ACTION ITEM
Set down a word-for-word copy of the data below, limited to the lines from the first through the line with "Task: Expand the 'Hành động' dropdown".

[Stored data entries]

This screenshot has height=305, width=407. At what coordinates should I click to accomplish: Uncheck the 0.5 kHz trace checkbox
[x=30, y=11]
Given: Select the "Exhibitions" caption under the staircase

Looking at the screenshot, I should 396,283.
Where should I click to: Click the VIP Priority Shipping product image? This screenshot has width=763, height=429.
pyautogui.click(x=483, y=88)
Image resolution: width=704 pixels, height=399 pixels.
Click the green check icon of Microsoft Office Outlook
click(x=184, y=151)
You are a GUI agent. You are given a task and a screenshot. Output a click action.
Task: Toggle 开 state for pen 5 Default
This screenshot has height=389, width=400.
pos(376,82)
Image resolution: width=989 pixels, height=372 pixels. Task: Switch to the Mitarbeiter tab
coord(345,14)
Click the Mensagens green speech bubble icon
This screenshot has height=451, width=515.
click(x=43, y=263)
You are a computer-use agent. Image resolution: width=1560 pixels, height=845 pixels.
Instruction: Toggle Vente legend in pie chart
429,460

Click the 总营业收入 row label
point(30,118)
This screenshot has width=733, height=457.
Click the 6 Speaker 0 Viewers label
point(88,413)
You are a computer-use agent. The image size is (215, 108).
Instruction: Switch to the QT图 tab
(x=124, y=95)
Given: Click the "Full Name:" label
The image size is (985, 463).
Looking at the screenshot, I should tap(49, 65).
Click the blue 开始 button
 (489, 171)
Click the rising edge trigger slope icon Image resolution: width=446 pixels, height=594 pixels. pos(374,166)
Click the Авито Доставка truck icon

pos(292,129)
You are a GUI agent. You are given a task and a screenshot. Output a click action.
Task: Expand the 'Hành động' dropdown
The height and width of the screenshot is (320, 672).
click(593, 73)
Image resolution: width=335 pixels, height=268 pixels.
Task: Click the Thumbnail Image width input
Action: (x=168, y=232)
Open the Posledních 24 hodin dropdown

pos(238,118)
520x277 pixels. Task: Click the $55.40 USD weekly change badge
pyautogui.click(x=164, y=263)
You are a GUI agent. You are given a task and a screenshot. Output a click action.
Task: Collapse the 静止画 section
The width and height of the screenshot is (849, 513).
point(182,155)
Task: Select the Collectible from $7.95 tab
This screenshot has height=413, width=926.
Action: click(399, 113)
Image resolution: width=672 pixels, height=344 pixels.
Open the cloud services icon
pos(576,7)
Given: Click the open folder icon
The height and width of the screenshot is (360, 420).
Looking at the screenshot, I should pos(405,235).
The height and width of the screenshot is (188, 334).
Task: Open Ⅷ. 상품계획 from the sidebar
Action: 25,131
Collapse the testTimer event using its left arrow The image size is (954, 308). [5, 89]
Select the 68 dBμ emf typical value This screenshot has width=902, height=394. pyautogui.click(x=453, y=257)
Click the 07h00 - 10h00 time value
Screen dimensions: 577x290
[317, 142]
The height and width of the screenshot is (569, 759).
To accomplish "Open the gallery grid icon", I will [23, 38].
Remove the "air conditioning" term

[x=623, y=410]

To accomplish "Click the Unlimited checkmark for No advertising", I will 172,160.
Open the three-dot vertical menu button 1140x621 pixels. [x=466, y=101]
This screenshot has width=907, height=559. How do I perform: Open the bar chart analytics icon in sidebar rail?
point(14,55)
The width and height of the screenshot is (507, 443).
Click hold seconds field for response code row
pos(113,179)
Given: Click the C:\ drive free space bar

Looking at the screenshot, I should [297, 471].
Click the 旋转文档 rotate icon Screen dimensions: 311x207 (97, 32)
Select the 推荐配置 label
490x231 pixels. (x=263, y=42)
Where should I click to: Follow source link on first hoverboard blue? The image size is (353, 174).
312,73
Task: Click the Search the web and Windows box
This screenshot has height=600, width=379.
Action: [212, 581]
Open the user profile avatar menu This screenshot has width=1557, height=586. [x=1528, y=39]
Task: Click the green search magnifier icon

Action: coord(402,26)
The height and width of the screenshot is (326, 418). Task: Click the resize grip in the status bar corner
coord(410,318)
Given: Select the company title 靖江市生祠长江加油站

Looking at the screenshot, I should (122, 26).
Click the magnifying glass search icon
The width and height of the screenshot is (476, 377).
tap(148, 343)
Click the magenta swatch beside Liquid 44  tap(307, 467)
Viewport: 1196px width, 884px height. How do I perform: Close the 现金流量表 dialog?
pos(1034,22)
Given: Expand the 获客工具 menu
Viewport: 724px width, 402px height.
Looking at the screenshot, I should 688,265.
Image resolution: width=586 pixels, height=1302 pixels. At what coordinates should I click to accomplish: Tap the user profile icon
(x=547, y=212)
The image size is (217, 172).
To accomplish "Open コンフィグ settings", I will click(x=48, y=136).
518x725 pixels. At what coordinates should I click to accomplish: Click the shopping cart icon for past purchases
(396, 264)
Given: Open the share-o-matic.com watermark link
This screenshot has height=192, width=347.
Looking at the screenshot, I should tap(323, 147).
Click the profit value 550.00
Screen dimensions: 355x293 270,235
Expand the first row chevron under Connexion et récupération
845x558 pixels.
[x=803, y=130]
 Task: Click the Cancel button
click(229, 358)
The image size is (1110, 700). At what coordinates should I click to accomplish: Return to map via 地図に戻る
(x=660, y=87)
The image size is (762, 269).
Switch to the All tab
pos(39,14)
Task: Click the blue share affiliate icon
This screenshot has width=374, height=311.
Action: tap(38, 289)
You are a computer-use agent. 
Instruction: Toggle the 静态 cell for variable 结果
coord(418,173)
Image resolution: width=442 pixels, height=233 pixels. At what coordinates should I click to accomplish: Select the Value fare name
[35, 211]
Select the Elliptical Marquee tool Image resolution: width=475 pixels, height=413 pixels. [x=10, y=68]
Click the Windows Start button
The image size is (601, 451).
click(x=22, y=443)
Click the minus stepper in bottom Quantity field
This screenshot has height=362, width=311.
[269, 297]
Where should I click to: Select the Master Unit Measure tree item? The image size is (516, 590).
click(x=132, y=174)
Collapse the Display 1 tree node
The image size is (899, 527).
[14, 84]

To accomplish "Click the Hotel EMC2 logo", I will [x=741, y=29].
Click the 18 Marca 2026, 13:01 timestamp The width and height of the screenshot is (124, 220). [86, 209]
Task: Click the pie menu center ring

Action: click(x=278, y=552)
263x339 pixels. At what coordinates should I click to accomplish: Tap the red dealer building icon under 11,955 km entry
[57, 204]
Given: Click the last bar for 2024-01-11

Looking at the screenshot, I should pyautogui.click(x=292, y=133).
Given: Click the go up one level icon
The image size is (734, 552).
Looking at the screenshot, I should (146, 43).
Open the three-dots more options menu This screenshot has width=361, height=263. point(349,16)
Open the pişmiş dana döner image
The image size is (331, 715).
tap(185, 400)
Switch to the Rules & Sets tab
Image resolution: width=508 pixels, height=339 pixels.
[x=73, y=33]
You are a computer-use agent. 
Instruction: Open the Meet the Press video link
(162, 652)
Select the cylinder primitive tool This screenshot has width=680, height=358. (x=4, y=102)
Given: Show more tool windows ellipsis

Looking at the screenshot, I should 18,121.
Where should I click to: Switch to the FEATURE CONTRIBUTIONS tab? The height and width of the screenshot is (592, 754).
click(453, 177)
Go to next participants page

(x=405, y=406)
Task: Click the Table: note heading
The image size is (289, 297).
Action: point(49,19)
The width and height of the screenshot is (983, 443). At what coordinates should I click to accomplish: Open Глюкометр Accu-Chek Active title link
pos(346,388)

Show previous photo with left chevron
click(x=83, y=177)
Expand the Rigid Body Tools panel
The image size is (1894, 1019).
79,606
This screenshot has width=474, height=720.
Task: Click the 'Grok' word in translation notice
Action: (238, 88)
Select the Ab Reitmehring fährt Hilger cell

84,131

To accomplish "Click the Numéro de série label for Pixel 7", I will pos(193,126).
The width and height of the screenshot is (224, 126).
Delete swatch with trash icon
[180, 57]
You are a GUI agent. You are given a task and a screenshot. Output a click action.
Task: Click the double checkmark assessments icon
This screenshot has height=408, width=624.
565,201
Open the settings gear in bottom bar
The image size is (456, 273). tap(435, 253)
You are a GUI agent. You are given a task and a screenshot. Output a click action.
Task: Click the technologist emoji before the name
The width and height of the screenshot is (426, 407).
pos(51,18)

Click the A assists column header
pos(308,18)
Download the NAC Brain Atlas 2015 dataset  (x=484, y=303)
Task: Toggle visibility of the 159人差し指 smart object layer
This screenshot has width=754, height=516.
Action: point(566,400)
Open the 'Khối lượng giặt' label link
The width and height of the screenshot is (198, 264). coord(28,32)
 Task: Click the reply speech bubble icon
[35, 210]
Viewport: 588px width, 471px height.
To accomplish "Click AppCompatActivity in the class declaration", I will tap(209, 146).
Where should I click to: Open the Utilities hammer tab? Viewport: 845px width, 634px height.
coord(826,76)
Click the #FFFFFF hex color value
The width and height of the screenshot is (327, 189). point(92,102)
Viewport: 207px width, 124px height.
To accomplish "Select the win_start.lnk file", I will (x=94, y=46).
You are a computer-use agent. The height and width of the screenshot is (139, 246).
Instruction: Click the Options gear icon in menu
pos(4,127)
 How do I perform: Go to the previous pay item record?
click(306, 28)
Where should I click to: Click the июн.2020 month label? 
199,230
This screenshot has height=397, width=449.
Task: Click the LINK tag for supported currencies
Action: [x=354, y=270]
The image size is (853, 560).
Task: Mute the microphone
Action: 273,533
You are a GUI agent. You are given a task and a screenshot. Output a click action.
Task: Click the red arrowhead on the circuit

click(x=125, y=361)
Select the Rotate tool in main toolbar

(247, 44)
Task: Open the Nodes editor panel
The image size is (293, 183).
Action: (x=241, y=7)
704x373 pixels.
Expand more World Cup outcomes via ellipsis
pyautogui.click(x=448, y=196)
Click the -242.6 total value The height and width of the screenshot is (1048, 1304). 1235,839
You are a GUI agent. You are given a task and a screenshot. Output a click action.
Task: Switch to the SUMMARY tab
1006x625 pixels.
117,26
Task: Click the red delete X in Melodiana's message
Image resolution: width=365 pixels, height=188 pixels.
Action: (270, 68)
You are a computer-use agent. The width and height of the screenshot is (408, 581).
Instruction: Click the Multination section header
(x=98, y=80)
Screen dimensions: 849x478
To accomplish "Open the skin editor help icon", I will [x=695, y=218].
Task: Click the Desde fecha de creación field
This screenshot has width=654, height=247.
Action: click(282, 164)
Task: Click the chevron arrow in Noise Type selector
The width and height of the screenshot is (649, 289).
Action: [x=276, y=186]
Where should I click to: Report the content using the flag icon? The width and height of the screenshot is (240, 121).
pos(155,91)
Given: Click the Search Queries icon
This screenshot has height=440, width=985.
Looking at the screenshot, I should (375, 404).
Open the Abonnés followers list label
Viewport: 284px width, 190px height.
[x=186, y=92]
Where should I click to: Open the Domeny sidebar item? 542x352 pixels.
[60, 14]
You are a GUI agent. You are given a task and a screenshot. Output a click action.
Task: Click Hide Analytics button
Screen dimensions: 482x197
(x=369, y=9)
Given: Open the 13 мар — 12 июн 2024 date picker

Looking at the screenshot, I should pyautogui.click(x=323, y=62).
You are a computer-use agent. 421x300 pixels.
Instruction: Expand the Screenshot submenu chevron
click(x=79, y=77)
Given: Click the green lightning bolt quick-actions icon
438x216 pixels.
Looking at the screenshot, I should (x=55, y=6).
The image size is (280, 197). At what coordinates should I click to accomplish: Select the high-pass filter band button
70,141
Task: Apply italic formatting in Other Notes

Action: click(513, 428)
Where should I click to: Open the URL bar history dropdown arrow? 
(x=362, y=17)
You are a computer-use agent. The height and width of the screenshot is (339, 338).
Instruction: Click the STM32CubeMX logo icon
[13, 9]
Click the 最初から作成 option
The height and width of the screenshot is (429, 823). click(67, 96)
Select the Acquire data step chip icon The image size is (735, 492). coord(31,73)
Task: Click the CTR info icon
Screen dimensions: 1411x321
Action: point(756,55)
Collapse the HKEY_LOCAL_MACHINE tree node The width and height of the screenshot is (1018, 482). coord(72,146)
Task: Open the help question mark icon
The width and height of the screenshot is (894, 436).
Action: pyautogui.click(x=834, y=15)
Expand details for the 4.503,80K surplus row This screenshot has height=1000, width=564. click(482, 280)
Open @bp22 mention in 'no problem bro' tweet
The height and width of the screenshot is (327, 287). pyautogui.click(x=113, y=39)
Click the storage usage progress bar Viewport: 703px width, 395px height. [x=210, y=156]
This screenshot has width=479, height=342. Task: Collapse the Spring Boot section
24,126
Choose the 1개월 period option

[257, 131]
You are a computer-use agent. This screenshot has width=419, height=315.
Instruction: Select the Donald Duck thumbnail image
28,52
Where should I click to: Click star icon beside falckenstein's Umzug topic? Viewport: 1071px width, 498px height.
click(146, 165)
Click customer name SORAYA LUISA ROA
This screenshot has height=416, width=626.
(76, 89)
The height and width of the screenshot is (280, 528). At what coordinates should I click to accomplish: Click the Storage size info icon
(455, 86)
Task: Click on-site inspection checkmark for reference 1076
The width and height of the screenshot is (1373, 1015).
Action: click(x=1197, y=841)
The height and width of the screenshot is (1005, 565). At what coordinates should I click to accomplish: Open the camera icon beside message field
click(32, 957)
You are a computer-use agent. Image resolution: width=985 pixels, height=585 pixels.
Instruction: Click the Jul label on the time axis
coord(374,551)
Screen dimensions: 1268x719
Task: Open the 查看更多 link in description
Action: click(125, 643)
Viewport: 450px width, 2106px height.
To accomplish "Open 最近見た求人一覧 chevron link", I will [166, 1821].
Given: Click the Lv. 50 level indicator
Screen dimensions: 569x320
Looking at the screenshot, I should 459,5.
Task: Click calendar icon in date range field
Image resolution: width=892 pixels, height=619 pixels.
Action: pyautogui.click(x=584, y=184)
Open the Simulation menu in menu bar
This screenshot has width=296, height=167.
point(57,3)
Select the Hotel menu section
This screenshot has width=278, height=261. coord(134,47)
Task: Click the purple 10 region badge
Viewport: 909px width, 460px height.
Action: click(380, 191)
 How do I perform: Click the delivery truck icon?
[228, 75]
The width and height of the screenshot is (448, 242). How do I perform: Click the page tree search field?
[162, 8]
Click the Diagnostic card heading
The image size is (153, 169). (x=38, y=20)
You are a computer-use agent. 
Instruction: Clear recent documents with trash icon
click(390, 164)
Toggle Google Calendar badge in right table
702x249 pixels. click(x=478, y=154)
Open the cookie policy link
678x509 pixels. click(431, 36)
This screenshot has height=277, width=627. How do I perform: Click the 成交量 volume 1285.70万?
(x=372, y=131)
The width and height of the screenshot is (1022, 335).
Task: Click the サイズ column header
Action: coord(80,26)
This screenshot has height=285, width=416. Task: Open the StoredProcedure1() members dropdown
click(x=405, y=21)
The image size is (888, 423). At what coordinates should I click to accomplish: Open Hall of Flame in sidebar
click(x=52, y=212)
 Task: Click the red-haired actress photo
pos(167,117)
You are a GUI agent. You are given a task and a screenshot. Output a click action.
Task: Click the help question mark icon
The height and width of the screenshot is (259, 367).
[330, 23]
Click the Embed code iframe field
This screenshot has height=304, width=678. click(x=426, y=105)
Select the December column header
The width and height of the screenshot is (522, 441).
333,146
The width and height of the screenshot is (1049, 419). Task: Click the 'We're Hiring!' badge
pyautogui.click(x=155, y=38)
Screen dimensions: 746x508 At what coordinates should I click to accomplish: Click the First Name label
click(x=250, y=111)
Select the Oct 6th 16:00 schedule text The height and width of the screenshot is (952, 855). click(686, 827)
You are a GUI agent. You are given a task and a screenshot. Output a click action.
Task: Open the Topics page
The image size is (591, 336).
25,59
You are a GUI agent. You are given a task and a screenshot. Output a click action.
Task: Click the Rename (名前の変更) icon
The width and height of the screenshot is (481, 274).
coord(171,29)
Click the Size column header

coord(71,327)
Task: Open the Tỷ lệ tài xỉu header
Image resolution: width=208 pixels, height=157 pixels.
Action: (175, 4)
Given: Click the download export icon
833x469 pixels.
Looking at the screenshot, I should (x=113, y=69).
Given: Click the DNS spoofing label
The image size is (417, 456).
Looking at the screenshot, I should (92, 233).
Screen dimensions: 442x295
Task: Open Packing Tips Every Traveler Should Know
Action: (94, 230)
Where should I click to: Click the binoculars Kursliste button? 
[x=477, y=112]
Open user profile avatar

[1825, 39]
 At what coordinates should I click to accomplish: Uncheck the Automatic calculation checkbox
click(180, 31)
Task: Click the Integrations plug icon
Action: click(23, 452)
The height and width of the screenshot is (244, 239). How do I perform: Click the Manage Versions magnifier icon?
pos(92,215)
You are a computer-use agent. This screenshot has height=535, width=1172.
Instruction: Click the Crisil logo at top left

RESPONSE TO THE TASK
This screenshot has height=305, width=407. At what coordinates should I click to accomplish: Uncheck the 0.5 kHz trace checkbox
[x=30, y=11]
Given: Select the "Exhibitions" caption under the staircase

Looking at the screenshot, I should 396,283.
Where should I click to: Click the VIP Priority Shipping product image? This screenshot has width=763, height=429.
pyautogui.click(x=483, y=88)
Image resolution: width=704 pixels, height=399 pixels.
Click the green check icon of Microsoft Office Outlook
click(x=184, y=151)
You are a GUI agent. You are given a task and a screenshot. Output a click action.
Task: Toggle 开 state for pen 5 Default
This screenshot has height=389, width=400.
pos(376,82)
Image resolution: width=989 pixels, height=372 pixels. Task: Switch to the Mitarbeiter tab
coord(345,14)
Click the Mensagens green speech bubble icon
This screenshot has height=451, width=515.
click(x=43, y=263)
You are a computer-use agent. Image resolution: width=1560 pixels, height=845 pixels.
Instruction: Toggle Vente legend in pie chart
429,460

Click the 总营业收入 row label
point(30,118)
This screenshot has width=733, height=457.
Click the 6 Speaker 0 Viewers label
point(88,413)
You are a computer-use agent. The image size is (215, 108).
Instruction: Switch to the QT图 tab
(x=124, y=95)
Given: Click the "Full Name:" label
The image size is (985, 463).
Looking at the screenshot, I should tap(49, 65).
Click the blue 开始 button
 (489, 171)
Click the rising edge trigger slope icon Image resolution: width=446 pixels, height=594 pixels. pos(374,166)
Click the Авито Доставка truck icon

pos(292,129)
You are a GUI agent. You are given a task and a screenshot. Output a click action.
Task: Expand the 'Hành động' dropdown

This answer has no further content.